Parameters of fuzzy systems in Experiment 2; p, q—peaks of membership functions, $\sigma $, $\delta $—widths of membership functions, $w_1$, $w_2$, $v_1$, $v_2$, b—polynomial coefficients in the consequent part

Rule	p	$\sigma $	q	$ \delta $	$w_2$	$w_1$	$v_2$	$v_1$	b
OLS
$R_{1}$	$-$1	0.4247	0	0.2123	4.794	11.64	53.93	3.130	8.401
$R_{2}$	$-$1	0.4247	0.5	0.2123	2.591	1.369	$-$57.28	57.33	$-$17.15
$R_{3}$	$-$1	0.4247	1	0.2123	26.88	59.32	45.42	$-$95.81	85.97
$R_{4}$	0	0.4247	0	0.2123	$-$7.663	$-$0.0414	28.90	1.408	$-$0.2997
$R_{5}$	0	0.4247	0.5	0.2123	0.3362	2.946	$-$31.22	30.64	$-$8.697
$R_{6}$	0	0.4247	1	0.2123	$-$26.27	3.442	30.60	$-$63.89	30.34
$R_{7}$	1	0.4247	0	0.2123	3.393	$-$9.364	$-$415.1	$-$6.422	0.6953
$R_{8}$	1	0.4247	0.5	0.2123	$-$0.5307	$-$1.685	288.6	$-$306.4	94.64
$R_{9}$	1	0.4247	1	0.2123	15.21	$-$35.50	$-$232.4	484.2	$-$234.7
PSO-FS
$R_{1}$	$-$0.7318	0.4725	0.6572	1.025	0	0	0	0	0
$R_{2}$	$-$0.7318	0.4725	0.6618	1.034	0	$-$7.586	0	0	0
$R_{3}$	$-$0.7318	0.4725	0.5186	0.3502	0	0	0	0	$-$28.06
$R_{4}$	$-$0.9964	0.9916	0.6572	1.025	0	$-$4.925	0	0	0
$R_{5}$	$-$0.9964	0.9916	0.6618	1.034	$-$11.84	0	0	0	0.4208
$R_{6}$	$-$0.9964	0.9916	0.5186	0.3502	0	$-$10.55	0	0	13.37
$R_{7}$	1	0.3468	0.6572	1.025	0	0	0	0	0
$R_{8}$	1	0.3468	0.6618	1.034	2.035	0	0	0	0
$R_{9}$	1	0.3468	0.5186	0.3502	$-$7.655	0	0	0	7.450

$$\begin{aligned} \begin{aligned} R_{1}:&\text { IF } x_1\in {\mathrm {gauss}}(x_1,-0.7318,0.4725)\\&\text { AND } x_2\in {\mathrm {gauss}}(x_2,0.6572,1.025) \\&\text { THEN } y = 0,\\ R_{2}:&\text { IF } x_1\in {\mathrm {gauss}}(x_1,-0.7318,0.4725)\\&\text { AND } x_2\in {\mathrm {gauss}}(x_2,0.6618,1.034) \\&\text { THEN } y = -7.586x_1,\\&\ldots \\ R_{9}:&\text { IF } x_1\in {\mathrm {gauss}}(x_1,1,0.3468)\\&\text { AND } x_2\in {\mathrm {gauss}}(x_2,0.5186,0.3502) \\&\text { THEN } y = -7.655x_1^2+7.450.\ \end{aligned} \end{aligned}$$

(40)

It is seen that two rules ($R_1$ and $R_7$) have the zero polynomial in the consequent part.

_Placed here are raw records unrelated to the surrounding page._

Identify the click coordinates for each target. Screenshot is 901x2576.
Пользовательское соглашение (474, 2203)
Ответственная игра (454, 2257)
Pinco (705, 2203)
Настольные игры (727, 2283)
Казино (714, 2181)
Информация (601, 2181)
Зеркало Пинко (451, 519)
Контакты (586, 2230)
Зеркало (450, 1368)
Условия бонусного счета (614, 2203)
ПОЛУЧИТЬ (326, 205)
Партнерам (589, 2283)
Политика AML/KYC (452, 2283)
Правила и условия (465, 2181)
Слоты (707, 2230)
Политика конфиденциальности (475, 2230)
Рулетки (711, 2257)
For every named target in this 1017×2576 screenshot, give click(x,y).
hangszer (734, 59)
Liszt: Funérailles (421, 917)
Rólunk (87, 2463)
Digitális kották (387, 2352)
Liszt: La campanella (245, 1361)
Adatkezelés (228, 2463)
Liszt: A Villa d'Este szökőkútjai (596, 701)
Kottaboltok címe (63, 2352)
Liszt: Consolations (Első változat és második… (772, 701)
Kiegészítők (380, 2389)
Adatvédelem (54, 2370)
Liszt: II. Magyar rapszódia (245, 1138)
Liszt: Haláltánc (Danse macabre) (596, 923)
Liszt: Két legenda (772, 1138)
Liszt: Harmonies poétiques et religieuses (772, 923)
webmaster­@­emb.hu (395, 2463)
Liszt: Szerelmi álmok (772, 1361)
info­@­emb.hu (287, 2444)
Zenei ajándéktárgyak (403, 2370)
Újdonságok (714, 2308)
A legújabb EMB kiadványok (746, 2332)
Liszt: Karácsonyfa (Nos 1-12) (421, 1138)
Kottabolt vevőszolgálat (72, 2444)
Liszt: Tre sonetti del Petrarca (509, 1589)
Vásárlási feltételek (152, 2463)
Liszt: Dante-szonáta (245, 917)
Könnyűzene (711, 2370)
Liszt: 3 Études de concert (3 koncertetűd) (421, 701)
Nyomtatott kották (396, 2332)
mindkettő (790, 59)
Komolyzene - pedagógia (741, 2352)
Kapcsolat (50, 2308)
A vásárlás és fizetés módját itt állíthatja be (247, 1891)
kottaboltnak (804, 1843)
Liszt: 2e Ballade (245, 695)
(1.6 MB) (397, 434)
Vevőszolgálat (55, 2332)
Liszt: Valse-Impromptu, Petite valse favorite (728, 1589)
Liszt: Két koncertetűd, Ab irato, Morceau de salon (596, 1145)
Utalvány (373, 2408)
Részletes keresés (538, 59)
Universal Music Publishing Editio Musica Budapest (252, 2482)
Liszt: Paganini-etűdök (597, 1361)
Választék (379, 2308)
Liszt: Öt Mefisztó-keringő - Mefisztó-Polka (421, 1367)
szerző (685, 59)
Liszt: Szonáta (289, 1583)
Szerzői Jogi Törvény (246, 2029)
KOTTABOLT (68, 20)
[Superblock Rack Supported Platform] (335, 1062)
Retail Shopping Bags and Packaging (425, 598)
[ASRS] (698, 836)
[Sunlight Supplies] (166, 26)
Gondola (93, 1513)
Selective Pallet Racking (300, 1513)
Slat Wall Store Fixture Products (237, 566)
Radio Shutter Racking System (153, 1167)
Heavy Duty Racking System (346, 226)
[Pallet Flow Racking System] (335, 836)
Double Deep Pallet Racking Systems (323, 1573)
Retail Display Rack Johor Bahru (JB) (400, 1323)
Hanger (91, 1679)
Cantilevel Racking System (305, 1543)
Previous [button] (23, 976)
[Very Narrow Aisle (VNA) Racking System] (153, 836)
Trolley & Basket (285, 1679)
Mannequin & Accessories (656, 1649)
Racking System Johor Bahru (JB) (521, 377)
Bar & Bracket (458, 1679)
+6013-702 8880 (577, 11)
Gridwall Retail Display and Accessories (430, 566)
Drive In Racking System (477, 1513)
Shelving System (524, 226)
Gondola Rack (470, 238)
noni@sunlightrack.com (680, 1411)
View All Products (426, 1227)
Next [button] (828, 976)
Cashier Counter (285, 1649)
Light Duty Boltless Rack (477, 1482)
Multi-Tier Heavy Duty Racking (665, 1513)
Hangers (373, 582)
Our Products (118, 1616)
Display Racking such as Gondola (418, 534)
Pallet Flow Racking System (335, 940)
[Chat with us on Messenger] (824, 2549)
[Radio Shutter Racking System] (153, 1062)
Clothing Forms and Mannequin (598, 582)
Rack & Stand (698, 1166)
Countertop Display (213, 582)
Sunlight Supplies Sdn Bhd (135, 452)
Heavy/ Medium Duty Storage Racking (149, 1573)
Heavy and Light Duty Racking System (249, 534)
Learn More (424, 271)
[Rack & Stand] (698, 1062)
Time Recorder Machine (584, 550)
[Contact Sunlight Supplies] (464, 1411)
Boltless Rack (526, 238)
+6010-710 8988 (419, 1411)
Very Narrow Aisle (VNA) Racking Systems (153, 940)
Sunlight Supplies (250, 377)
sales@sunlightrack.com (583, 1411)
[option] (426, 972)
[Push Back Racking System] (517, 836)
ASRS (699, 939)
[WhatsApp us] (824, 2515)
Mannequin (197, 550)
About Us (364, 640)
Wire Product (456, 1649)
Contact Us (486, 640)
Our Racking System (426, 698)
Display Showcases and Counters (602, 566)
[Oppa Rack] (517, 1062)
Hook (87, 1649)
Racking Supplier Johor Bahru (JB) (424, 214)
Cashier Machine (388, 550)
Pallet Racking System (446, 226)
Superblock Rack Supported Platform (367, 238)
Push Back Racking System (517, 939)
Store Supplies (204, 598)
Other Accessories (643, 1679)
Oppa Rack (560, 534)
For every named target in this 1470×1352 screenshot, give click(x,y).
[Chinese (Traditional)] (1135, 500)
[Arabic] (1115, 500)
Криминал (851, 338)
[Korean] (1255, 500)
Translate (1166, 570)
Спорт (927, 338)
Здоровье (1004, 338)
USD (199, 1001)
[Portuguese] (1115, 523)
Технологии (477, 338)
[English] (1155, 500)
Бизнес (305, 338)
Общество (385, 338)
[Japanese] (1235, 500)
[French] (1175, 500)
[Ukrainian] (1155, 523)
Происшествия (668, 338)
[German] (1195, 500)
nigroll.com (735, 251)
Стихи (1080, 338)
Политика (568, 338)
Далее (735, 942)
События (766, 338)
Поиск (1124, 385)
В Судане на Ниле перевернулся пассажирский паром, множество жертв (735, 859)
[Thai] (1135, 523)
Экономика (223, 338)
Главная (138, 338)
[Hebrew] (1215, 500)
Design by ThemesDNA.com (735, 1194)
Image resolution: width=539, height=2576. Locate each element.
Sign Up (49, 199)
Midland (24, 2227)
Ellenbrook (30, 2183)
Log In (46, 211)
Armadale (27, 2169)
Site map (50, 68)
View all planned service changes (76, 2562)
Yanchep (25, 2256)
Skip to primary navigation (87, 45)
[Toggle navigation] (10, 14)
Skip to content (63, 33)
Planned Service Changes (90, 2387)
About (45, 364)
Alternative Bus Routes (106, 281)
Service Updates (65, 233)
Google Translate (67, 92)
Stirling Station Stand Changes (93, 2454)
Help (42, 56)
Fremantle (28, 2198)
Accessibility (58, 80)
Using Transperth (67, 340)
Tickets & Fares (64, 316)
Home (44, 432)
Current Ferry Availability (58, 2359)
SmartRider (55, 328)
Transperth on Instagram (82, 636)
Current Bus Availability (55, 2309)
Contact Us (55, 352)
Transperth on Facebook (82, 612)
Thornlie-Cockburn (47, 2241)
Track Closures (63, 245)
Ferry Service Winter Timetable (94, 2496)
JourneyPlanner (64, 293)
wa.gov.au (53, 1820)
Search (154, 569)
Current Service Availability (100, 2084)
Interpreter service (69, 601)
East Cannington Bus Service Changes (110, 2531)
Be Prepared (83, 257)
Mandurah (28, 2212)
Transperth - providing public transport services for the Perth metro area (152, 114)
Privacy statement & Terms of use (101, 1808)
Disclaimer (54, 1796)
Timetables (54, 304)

Figures 6, 7 and 8 show the goal function y, the estimator ${\hat{y}}$, and the approximation error $y-{\hat{y}}$ for the best model. The average time of training high-order T–S fuzzy systems using the PSO-FS method for one MCCV data subset was about 48.48 s (Table 5). As in Experiment 1, the methods with manually chosen fuzzy sets (OLS, RIDGE, FS, LAR, LASSO, ENET) have the shortest calculation times, while the longest times have been obtained by algorithms using SA.

8 Conclusions

A method of training high-order Takagi–Sugeno systems for two-variable function approximation has been proposed. The method is based on sparse regressions and metaheuristic optimization. The antecedent parameters of the fuzzy rules are set manually or by metaheuristic optimization methods such as particle swarm optimization, genetic algorithm, or simulated annealing. The consequent parameters are determined by ordinary least squares, ridge regression or sparse regressions such as forward selection, least angle regression, least absolute shrinkage and selection operator or elastic net. Ordinary least squares regression is used as a reference method. A quality criterion based on sparsity measure has been proposed to assess the quality of the fuzzy models. Compared with the reference method, the conducted experiments showed that: (a) the use of sparse regressions and/or metaheuristic optimization methods can reduce the validation error; (b) the use of sparse regressions may simplify the fuzzy model by setting some of the coefficients to zero.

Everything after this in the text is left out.